The East London Mosque espouses the teachings of Qutb, the man who advocated Jihad against governments rejecting Islamist ideology, and an acknowledged inspiration for Osama bin Laden and al-Qaeda. Qutb was hung by the Egyptian government in the Sixties, yet his books are currently on sale at the East London Mosque where he is promoted like a figurehead, and where they hold weekly meetings to disseminate his vile teachings. It beggars belief that the Mayor stands on public podiums praising their work as “mainstream Muslim”.

Ken frequently cites social deprivation as a cause for extremism. But the most deprived community in Britain is the white working class. And yet they are not producing suicide bombers. Why? Because they are not exposed to an ideology that venerates murderers as martyrs.

Many people wonder how in a city as prosperous as London, some young British Muslims with opportunities to succeed beyond their parents’ wildest dreams elect instead to become extremists. But we only have to walk the streets of Tower Hamlets, Walthamstow or Newham to see the mono-cultural world within which many Muslims exist. They have Muslim neighbours, a Muslim doctor, a Muslim cab driver, Islamic bank accounts, a local job with Muslim colleagues, and Muslim-only friends. This milieu breeds a lethal us-and-them mentality. In parts of London, Muslims can spend months without any contact with mainstream British society. It is against this background that extremist organisations prosper.

Where do we go from here? Some say stronger control orders are the answer. But imposing control orders on people who don’t recognise our “man-made laws” is a folly. We now have seven terrorists on the run because we failed to understand that they don’t recognise our legal system.

Do we need to give the police more time to detain suspected terrorists? Probably, but what I’m concerned about is flushing them out before they act. And for that, we need two things. Firstly, the British Government needs to deliver an ultimatum to Islamist organisations that unless they cease promoting their extremist world view, they will be outlawed.
Second, we need to realise that Muslim communities recognise the extremists in their midst long before they show up on the radar of our intelligence services. We observe their condemnatory rhetoric, rejection of mainstream mosques, sudden change in dress code. Yet when moderate Muslims seek to complain, they are told that nothing can be done because of “freedom of speech”. It’s time we got real about how liberal we’re prepared to be.
Preventing terrorism is a civic duty, just as preventing murder and rape is, but we need to facilitate that process. We need more rehabilitation centres for extremists where we should offer them the opportunity to experience traditional Islam under the supervision of mainstream Muslim scholars. Most extremists have never met a genuine Muslim scholar.
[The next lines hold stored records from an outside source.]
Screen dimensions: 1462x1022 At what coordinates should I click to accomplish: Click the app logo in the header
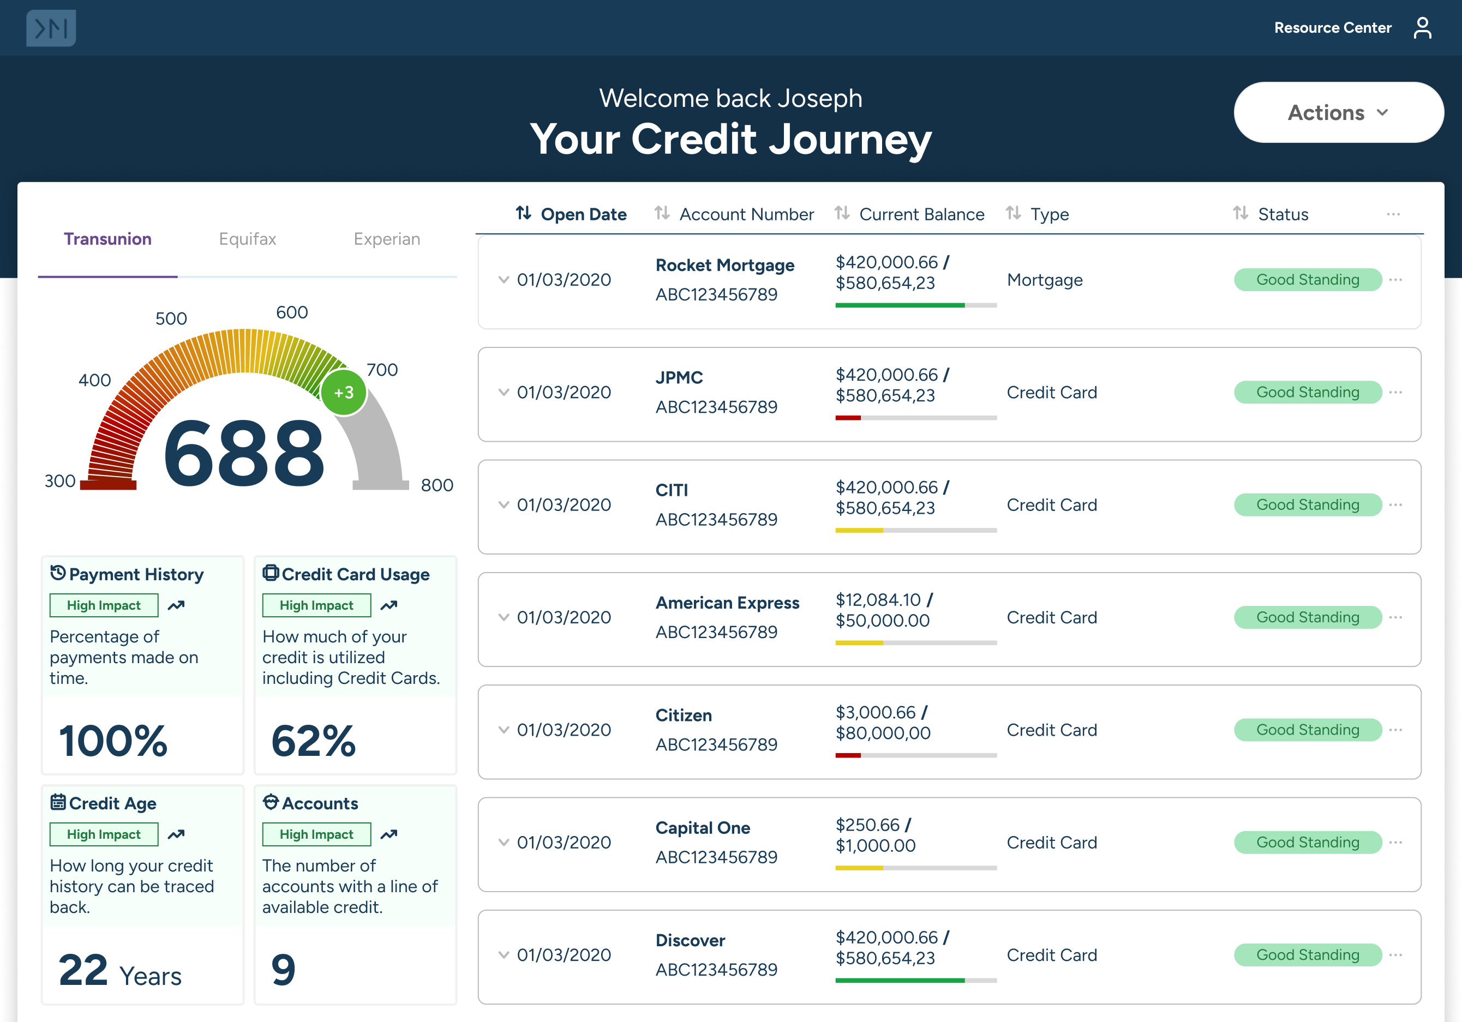tap(51, 28)
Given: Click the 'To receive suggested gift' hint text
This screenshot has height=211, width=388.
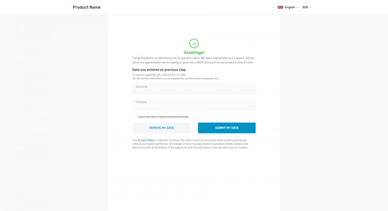Looking at the screenshot, I should (159, 75).
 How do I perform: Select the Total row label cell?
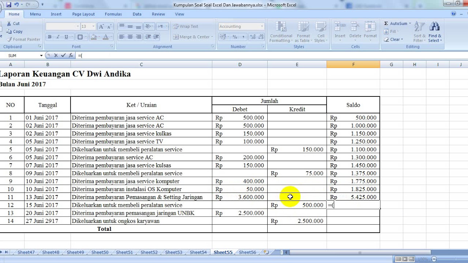pyautogui.click(x=104, y=229)
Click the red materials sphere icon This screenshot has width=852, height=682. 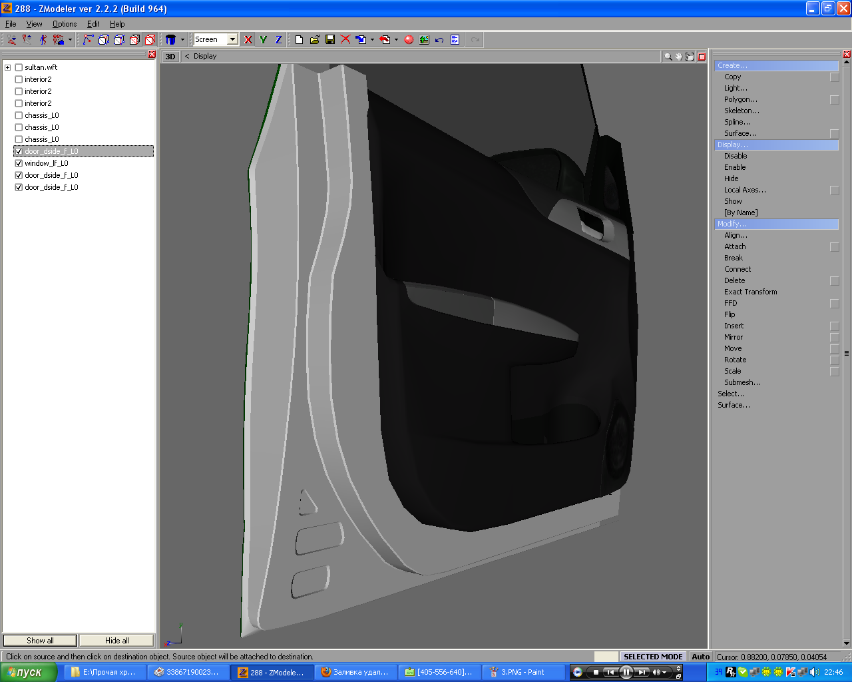409,40
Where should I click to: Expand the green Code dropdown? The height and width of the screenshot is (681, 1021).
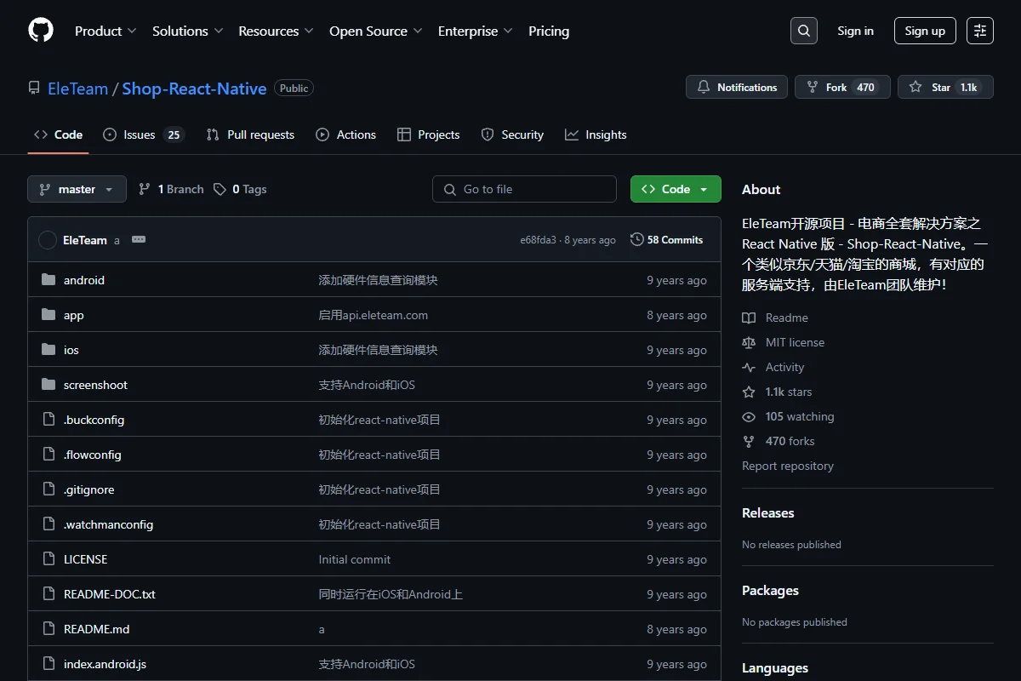676,189
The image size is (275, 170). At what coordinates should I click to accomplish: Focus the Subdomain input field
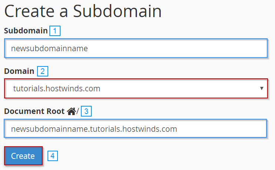(136, 48)
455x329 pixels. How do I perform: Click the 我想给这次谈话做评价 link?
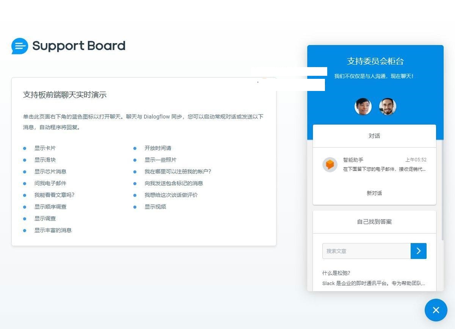tap(170, 195)
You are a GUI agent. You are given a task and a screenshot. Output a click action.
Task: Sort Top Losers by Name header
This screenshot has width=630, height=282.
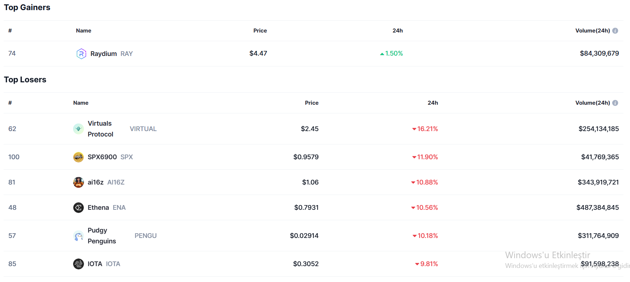(81, 103)
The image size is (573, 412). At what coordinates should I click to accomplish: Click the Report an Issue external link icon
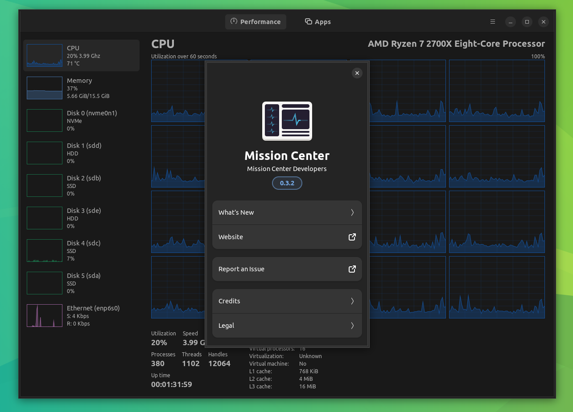pos(352,269)
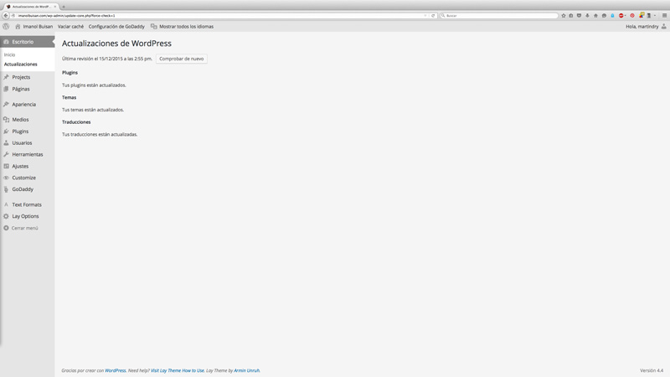This screenshot has height=377, width=670.
Task: Click the Firefox bookmark star icon
Action: tap(564, 15)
Serious rehabilitation programmes would perhaps allow extremists to see the errors of their way. It worked for me. I saw the madness of my own ways when I grew to understand traditional Islam. We need Muslim scholars to speak out too. Where are the mainstream leaders in London now denouncing extremism? So far there has been only silence from them. But we must also accept that many extremists are beyond recall, and that no amount of rehabilitation and ultimatums will bring them back to normality. For these, detention and imprisonment is the best way to ensure liberty for the rest of us. The security of the majority cannot be sacrificed at the altar of minority rights.

Ed Husain is author of The Islamist, published by Penguin.